-- Opening Marker --

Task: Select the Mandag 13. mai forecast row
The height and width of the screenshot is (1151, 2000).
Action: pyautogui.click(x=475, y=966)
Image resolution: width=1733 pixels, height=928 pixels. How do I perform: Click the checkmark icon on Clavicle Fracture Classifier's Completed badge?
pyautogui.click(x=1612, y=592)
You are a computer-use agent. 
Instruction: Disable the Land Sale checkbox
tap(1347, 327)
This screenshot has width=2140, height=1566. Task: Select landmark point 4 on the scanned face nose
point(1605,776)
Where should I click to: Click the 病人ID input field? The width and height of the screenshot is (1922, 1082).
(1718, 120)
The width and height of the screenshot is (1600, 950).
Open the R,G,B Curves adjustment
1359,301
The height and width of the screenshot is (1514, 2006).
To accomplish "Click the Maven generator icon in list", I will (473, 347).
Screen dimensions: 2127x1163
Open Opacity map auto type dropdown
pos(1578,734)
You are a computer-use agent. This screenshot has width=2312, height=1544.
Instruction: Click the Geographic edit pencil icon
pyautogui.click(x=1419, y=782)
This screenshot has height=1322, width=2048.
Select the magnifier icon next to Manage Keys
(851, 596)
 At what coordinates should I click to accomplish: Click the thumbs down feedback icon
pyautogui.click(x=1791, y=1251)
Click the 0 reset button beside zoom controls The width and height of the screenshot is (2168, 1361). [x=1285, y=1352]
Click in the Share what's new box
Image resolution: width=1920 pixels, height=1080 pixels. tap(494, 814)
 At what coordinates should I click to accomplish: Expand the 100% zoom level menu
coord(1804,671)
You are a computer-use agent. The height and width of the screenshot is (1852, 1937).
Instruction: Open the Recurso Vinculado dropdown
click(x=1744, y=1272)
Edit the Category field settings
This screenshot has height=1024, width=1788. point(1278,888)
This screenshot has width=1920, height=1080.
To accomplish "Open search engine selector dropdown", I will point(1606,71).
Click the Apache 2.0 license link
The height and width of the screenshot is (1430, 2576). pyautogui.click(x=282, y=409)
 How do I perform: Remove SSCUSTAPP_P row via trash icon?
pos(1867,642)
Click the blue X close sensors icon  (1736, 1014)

-- Closing Marker --

Write the entries out again, exactly and completely.

#### EXPECTED OUTPUT
Task: Select the Mandag 13. mai forecast row
The height and width of the screenshot is (1151, 2000).
Action: pyautogui.click(x=475, y=966)
Image resolution: width=1733 pixels, height=928 pixels. How do I perform: Click the checkmark icon on Clavicle Fracture Classifier's Completed badge?
pyautogui.click(x=1612, y=592)
You are a computer-use agent. 
Instruction: Disable the Land Sale checkbox
tap(1347, 327)
This screenshot has width=2140, height=1566. Task: Select landmark point 4 on the scanned face nose
point(1605,776)
Where should I click to: Click the 病人ID input field? The width and height of the screenshot is (1922, 1082).
(1718, 120)
The width and height of the screenshot is (1600, 950).
Open the R,G,B Curves adjustment
1359,301
The height and width of the screenshot is (1514, 2006).
To accomplish "Click the Maven generator icon in list", I will (473, 347).
Screen dimensions: 2127x1163
Open Opacity map auto type dropdown
pos(1578,734)
You are a computer-use agent. This screenshot has width=2312, height=1544.
Instruction: Click the Geographic edit pencil icon
pyautogui.click(x=1419, y=782)
This screenshot has height=1322, width=2048.
Select the magnifier icon next to Manage Keys
(851, 596)
 At what coordinates should I click to accomplish: Click the thumbs down feedback icon
pyautogui.click(x=1791, y=1251)
Click the 0 reset button beside zoom controls The width and height of the screenshot is (2168, 1361). [x=1285, y=1352]
Click in the Share what's new box
Image resolution: width=1920 pixels, height=1080 pixels. tap(494, 814)
 At what coordinates should I click to accomplish: Expand the 100% zoom level menu
coord(1804,671)
You are a computer-use agent. The height and width of the screenshot is (1852, 1937).
Instruction: Open the Recurso Vinculado dropdown
click(x=1744, y=1272)
Edit the Category field settings
This screenshot has height=1024, width=1788. point(1278,888)
This screenshot has width=1920, height=1080.
To accomplish "Open search engine selector dropdown", I will point(1606,71).
Click the Apache 2.0 license link
The height and width of the screenshot is (1430, 2576). pyautogui.click(x=282, y=409)
 How do I perform: Remove SSCUSTAPP_P row via trash icon?
pos(1867,642)
Click the blue X close sensors icon  (1736, 1014)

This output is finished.